Not far from the fields farmers were plowing, in a subdivision tucked away off Cincinnati Brookville Road in Butler County, the fight over a small parcel of land had the property owner fearing for his life during a recent confrontation with a demolition crew that had been sent there by mistake.
In a YouTube video recorded and posted by the owner of the demolition company, one of his employees tells Daniel Clemons, "I'll knock your (bleeping) head off!"
Clemons bought the land in 2006. His family showed-up with the deed and tried to give it to the police officers who'd been summoned. But the demolition crew, L and L Distribution of Springfield, Ohio, had a letter from Ross Township's administrator, Robert Bass, giving them permission to clear the land. So the police officers let the crew continue to take apart Daniel Clemons's life.
He believes he lost about $40,000 in property. What appeared as junk to some was Clemons's livelihood. He buys merchandise at auctions and then tries to sell them for a profit at flea markets. But now that merchandise, the shed where some of it was stored, and a motor home on the property are all gone.
"This was wrong to do to a person," Clemons said in a FOX19 Exclusive interview. "What is to protect the next person out there from this happening to them?"
You see, the Clemons family's deed was right. Daniel does still own the property. It was the piece of land on the other side of the fence that he lost in a foreclosure. But according to the Butler County Recorder's Office, the deed to the parcel he still owns had a typo on it when a Cincinnati attorney submitted it to them --- a typo that's just now been discovered. One piece of property has a parcel number that ends in 0033. The one right next to it ends in 0032. Someone got them mixed-up and put down the wrong number on the deed filed with county authorities.
But Clemons didn't know that when the demolition crew showed-up. He just knew they had to be at the wrong place. In the YouTube video, he's calm. He's clearly upset and worried but he doesn't lash-out verbally or physically at the crew or the police officers who showed-up at least twice that day.

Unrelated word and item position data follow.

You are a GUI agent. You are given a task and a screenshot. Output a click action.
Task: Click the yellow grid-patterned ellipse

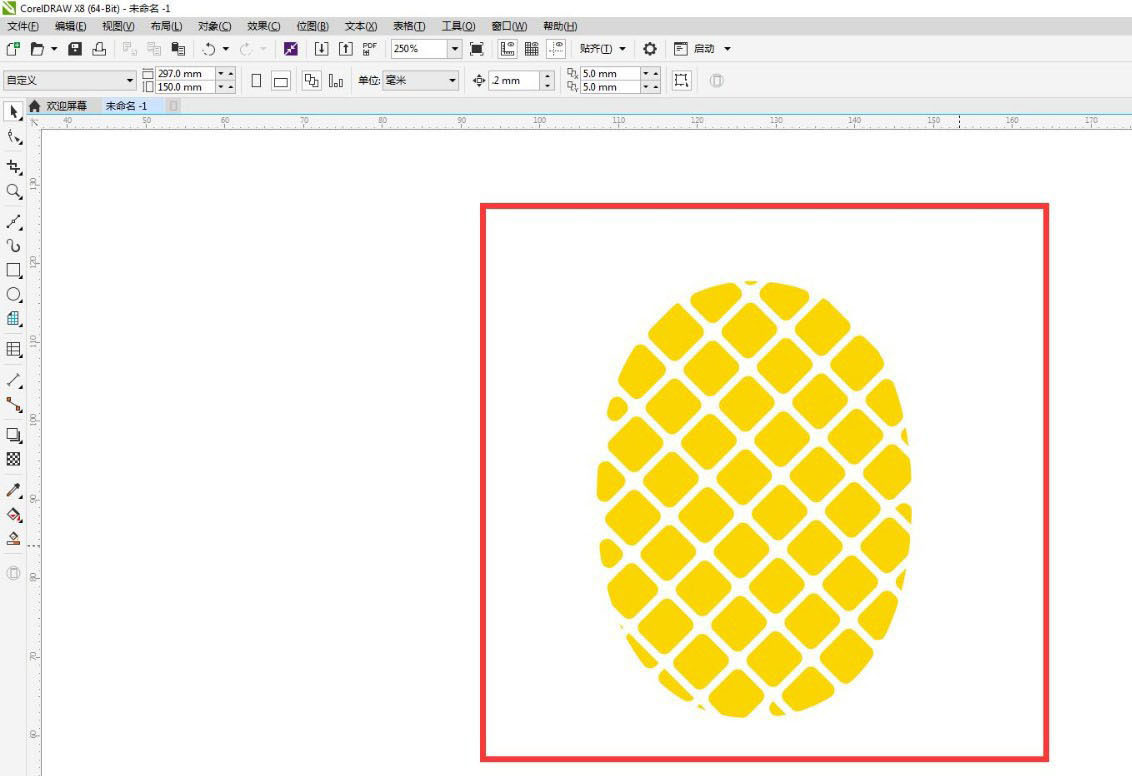point(754,500)
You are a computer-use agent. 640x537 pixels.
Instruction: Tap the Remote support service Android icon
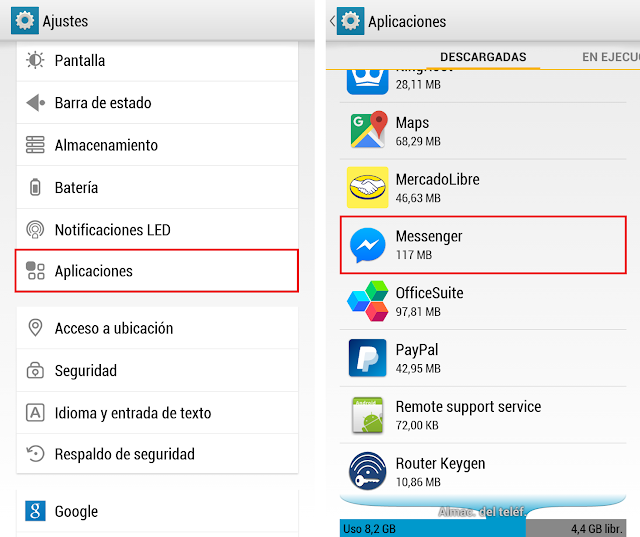click(x=367, y=415)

Yet at some point, the demolition crew had had enough of his being there. They order him to leave. He's standing by the Harley-Davidson motorcycle he was able to save when the unidentified L and L employee erupts.
"I do not know what happened there," Clemons said. "I was trying to get my bike out of the yard. The next thing I know, this guy's up in my face threatening to knock my teeth out. I mean, threatened my life. And, you know, I got my bike and left."

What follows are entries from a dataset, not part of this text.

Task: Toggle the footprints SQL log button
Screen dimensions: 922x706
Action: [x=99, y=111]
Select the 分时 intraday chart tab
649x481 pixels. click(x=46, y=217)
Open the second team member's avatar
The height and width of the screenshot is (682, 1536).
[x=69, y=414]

L and L owner Duane Grigsby claims he and his crew were being harassed by Clemons's family, something the family denies. In an exclusive interview with FOX19 today near the piece of earth that's become a flashpoint in so many lives, Grigsby never accused Daniel Clemons of any bad behavior, just other family members. So we repeatedly asked him why Daniel deserved to be talked to in a way that many people would view as verbally abusive.
Incensed by the questioning, Grigsby turned to his wife and said, "Ok, you want to answer that? Because, you know, he keep asking me the same questions, man. And I just…"
Tiffany Grigsby then took over saying, "At this point in time, the tensions were so high."
Less than a minute later, she described it this way: "We might be a little unconventional in our ways but we get the job done."
But the job was done, the couple now concedes, on the wrong piece of property. The Dallas company that thought it owned that plot of land doesn't. It owns the one Clemons lost in foreclosure.
Tiffany Grigsby apologized for "every inconvenience" the Clemons family has experienced. But she and her husband stand-by the behavior exhibited on the YouTube videos. They actually think it will bring them more work.
But they won't be getting any more work from the firm that hired them on behalf of the Dallas company.
"During the past year, your company was paid $36,356.64 for preservation services…" National Asset Advisors' managing director Chris Cobbs wrote them on Monday. "It is my hope that the behavior exhibited over the last two weeks was worth the loss of the business you were providing to NAA."
The Clemons family, meanwhile, is still in shock over what happened. Daniel says he can't watch all of the videos. It's too emotionally jarring. His older brother, Cecil, wonders if he was treated this way because of appearances.
"Is it because they thought he was a hoarder?" Cecil asked. "Is it because they thought, ‘Well, who cares?' No, no. This is my brother."